_What is expected_. Print all the records below, word for word and in full.

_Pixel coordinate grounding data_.
----------
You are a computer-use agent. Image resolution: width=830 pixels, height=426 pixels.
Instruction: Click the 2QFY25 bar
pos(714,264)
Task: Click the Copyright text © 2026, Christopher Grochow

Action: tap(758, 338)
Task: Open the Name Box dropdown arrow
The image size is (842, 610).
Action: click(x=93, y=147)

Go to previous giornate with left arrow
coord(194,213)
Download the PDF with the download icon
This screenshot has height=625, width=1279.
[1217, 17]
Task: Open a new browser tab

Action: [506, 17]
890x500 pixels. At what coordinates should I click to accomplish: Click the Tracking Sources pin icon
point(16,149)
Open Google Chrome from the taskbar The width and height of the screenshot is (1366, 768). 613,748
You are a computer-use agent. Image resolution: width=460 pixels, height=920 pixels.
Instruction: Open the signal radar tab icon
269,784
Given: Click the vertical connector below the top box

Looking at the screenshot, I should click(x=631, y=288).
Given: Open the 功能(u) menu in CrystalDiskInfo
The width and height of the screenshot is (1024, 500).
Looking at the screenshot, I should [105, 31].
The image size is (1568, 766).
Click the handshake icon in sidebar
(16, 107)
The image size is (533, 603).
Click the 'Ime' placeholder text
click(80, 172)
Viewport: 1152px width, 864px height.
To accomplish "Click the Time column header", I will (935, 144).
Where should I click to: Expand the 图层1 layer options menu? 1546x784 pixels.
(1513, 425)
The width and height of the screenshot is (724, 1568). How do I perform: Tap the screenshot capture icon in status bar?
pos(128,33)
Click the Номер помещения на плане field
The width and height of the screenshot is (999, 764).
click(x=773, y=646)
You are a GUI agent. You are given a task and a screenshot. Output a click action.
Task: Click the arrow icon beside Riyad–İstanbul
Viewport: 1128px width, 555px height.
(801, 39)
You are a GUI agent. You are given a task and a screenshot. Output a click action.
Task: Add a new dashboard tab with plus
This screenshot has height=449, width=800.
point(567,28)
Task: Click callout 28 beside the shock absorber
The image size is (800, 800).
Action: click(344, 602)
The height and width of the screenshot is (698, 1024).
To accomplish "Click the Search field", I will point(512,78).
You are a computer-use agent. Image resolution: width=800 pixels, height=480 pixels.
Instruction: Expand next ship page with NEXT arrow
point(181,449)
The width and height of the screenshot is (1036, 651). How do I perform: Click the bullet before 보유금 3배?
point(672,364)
----------
_Written solution_.
You are a computer-use agent. Image resolution: width=830 pixels, height=426 pixels.
Instruction: Click the 2QFY25 bar
pos(714,264)
Task: Click the Copyright text © 2026, Christopher Grochow

Action: tap(758, 338)
Task: Open the Name Box dropdown arrow
The image size is (842, 610).
Action: click(x=93, y=147)

Go to previous giornate with left arrow
coord(194,213)
Download the PDF with the download icon
This screenshot has height=625, width=1279.
[1217, 17]
Task: Open a new browser tab

Action: [506, 17]
890x500 pixels. At what coordinates should I click to accomplish: Click the Tracking Sources pin icon
point(16,149)
Open Google Chrome from the taskbar The width and height of the screenshot is (1366, 768). 613,748
You are a computer-use agent. Image resolution: width=460 pixels, height=920 pixels.
Instruction: Open the signal radar tab icon
269,784
Given: Click the vertical connector below the top box

Looking at the screenshot, I should click(x=631, y=288).
Given: Open the 功能(u) menu in CrystalDiskInfo
The width and height of the screenshot is (1024, 500).
Looking at the screenshot, I should [105, 31].
The image size is (1568, 766).
Click the handshake icon in sidebar
(16, 107)
The image size is (533, 603).
Click the 'Ime' placeholder text
click(80, 172)
Viewport: 1152px width, 864px height.
To accomplish "Click the Time column header", I will (935, 144).
Where should I click to: Expand the 图层1 layer options menu? 1546x784 pixels.
(1513, 425)
The width and height of the screenshot is (724, 1568). How do I perform: Tap the screenshot capture icon in status bar?
pos(128,33)
Click the Номер помещения на плане field
The width and height of the screenshot is (999, 764).
click(x=773, y=646)
You are a GUI agent. You are given a task and a screenshot. Output a click action.
Task: Click the arrow icon beside Riyad–İstanbul
Viewport: 1128px width, 555px height.
(801, 39)
You are a GUI agent. You are given a task and a screenshot. Output a click action.
Task: Add a new dashboard tab with plus
This screenshot has height=449, width=800.
point(567,28)
Task: Click callout 28 beside the shock absorber
The image size is (800, 800).
Action: click(344, 602)
The height and width of the screenshot is (698, 1024).
To accomplish "Click the Search field", I will point(512,78).
You are a computer-use agent. Image resolution: width=800 pixels, height=480 pixels.
Instruction: Expand next ship page with NEXT arrow
point(181,449)
The width and height of the screenshot is (1036, 651). How do I perform: Click the bullet before 보유금 3배?
point(672,364)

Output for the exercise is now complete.